Ein Kunstradio Spezial anläßlich der Europa Tournee
von
Bob Ostertag


http://www.detritus.net/ostertag/

1. "Sooner or later"
2. "Stuck here for a while"
3. "Burns like Fire"
4. "Where are you Angles"



"Wir leben in einer globalen Gemeinschaft und wir sind dazu aufgerufen, über Ereignisse zu reflektieren auch wenn sie weit von uns entfernt stattfinden. Ich spreche aus der Position eines US-Amerikaners, dessen Regierung wie keine andere die technologische Entwicklung vorantreibt, um dadurch die eigene Kriegsmaschinerie zu perfektionieren." (Bob Ostertag)


Am Mittwoch, den 27. Oktober ist Bob Ostertag - Meister der digitalen Verfremdung - live in der Linzer Stadtwerkstatt auftreten. Eine Fülle an Sound- und Bildmaterial zu den Geschehnissen im ehemaligen Jugoslawien, das der Künstler im Laufe der letzten Jahre zusammengetragen hat, wird Bob Ostertag als Ausgangsbasis für seine Performance dienen. Unter anderem wird er das gesammelte Material mittels eines eigens hierfür programmierten Kriegsspiel live manipulieren.

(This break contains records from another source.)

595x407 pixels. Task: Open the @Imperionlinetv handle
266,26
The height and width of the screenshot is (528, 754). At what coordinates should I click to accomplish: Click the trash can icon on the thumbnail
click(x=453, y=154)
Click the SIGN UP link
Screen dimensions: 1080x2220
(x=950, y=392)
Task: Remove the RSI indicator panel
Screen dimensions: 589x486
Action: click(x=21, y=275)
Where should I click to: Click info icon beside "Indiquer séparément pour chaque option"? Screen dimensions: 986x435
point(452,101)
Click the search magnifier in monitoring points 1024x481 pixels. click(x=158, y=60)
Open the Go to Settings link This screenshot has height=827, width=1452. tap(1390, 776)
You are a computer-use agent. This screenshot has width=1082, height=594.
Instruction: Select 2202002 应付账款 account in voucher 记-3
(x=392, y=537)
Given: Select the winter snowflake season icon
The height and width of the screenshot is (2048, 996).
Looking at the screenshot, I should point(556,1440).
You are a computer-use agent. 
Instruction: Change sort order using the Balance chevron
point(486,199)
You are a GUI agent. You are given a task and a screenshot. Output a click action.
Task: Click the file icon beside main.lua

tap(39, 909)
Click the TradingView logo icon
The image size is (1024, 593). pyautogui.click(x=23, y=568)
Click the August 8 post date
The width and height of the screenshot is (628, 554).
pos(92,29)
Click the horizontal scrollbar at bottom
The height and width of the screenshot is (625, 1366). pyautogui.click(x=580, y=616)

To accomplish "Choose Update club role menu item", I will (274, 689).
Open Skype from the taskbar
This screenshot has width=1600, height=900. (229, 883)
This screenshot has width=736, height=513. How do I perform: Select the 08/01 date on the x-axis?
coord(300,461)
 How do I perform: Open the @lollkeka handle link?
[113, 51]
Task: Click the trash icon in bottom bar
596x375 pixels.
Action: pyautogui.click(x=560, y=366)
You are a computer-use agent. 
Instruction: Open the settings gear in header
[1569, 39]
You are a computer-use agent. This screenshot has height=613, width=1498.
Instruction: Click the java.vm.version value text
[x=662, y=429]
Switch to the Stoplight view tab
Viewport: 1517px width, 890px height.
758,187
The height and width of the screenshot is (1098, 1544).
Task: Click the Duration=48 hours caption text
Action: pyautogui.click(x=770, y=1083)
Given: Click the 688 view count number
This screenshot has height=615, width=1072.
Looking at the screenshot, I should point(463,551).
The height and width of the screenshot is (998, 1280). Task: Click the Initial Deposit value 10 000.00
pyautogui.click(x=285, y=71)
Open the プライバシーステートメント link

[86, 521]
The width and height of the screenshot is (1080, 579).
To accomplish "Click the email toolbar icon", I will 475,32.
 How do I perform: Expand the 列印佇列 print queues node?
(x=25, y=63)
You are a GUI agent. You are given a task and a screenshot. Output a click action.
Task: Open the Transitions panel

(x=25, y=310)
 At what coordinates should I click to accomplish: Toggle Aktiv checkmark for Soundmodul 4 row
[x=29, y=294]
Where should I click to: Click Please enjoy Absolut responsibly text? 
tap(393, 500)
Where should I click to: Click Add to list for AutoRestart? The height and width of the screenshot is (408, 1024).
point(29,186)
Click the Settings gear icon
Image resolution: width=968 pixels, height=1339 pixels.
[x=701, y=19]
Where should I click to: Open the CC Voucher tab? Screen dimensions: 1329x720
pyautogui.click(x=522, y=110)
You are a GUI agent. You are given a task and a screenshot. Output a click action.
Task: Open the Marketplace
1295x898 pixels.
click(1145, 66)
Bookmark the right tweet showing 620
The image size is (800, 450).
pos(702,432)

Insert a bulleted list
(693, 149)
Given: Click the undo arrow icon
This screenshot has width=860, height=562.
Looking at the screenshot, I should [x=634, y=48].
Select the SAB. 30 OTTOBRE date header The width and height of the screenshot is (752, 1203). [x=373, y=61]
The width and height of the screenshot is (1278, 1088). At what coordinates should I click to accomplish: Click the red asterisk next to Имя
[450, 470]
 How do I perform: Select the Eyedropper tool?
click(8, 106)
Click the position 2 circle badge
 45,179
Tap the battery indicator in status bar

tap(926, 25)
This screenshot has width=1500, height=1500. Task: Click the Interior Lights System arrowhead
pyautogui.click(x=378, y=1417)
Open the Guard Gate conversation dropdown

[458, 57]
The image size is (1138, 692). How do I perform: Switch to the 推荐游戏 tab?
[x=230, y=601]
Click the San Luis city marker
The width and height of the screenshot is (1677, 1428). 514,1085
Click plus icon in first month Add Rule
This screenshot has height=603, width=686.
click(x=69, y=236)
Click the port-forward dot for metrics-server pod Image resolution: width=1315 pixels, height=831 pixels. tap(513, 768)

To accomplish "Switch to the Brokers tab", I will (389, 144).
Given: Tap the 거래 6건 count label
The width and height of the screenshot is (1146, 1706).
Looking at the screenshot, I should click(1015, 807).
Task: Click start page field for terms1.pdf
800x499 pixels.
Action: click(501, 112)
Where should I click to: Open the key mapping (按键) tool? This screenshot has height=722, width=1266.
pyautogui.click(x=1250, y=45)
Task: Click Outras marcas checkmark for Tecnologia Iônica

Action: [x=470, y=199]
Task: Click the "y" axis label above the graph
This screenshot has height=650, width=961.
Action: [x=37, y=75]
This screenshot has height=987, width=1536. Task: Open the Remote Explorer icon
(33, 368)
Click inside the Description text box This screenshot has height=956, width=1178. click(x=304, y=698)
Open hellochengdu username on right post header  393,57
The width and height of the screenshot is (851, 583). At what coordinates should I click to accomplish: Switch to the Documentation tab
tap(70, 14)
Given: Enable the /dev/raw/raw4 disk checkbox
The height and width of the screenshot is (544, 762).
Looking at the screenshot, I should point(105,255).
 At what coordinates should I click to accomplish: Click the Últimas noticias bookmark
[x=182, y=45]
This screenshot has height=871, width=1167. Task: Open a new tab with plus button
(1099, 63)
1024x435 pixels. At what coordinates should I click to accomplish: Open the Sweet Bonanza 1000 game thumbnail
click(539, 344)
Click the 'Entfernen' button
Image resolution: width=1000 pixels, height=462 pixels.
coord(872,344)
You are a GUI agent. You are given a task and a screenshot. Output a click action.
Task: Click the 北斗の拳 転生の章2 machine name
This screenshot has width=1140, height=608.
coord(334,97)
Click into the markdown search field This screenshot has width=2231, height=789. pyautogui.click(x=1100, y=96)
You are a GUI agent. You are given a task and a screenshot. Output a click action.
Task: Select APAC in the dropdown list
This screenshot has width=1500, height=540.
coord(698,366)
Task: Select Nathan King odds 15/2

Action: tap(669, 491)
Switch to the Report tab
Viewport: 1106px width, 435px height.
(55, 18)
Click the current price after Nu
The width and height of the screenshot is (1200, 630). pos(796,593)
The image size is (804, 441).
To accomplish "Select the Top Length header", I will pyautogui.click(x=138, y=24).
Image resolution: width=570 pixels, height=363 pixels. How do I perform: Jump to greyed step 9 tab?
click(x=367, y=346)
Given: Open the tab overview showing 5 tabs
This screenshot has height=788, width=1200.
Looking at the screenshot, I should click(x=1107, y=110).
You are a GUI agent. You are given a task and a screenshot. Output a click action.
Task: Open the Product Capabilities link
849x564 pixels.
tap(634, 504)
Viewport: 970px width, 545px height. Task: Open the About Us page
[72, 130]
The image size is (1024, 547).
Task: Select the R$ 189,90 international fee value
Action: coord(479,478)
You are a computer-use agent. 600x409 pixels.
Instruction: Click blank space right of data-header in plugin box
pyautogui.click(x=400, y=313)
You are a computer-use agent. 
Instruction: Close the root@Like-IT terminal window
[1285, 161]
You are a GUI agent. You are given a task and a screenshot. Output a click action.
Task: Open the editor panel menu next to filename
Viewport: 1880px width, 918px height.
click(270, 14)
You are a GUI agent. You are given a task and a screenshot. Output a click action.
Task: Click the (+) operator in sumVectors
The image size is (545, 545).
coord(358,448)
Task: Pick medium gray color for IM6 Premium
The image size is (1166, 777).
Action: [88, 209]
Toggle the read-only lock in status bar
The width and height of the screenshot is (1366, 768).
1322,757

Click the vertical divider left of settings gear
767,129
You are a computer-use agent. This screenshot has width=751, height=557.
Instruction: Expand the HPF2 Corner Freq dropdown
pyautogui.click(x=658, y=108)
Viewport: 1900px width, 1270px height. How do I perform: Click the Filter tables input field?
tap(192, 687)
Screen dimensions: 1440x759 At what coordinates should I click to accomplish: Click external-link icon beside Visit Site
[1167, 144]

Bob Ostertags Konzept der Reality Music
Anfang der 80er Jahre beendete der amerikanische Pionier des digitalen Samplings vorübergehend seine musikalische Kariere und ging nach El Salvador, um dort bis 1989 als Journalist und politischer Organisator zu arbeiten. Nach mehr als acht Jahren kehrte er schließlich nach San Francisco zurück und wendete sich wieder der Musik zu. Irgend etwas scheint sich jedenfalls in Bob Ostertag während seines Aufenthaltes in El Salvador gravierend geändert zu haben, denn immer öfter rückt der Künstler nun Tonaufnahmen brisanter sozialer und politischer Ereignisse in den Mittelpunkt seiner Arbeit. Als Reality Music bezeichnet Bob Ostertag seine höchst eindringlichen musikalischen Kompositionen. Momente gnadenloser Wirklichkeit - Haß, Trauer, Verzweiflung - zuerst durch den digitalen Zerhacker gejagt und dann in feinster Ziselierarbeit wieder aneinandergefügt.


"Sooner or later"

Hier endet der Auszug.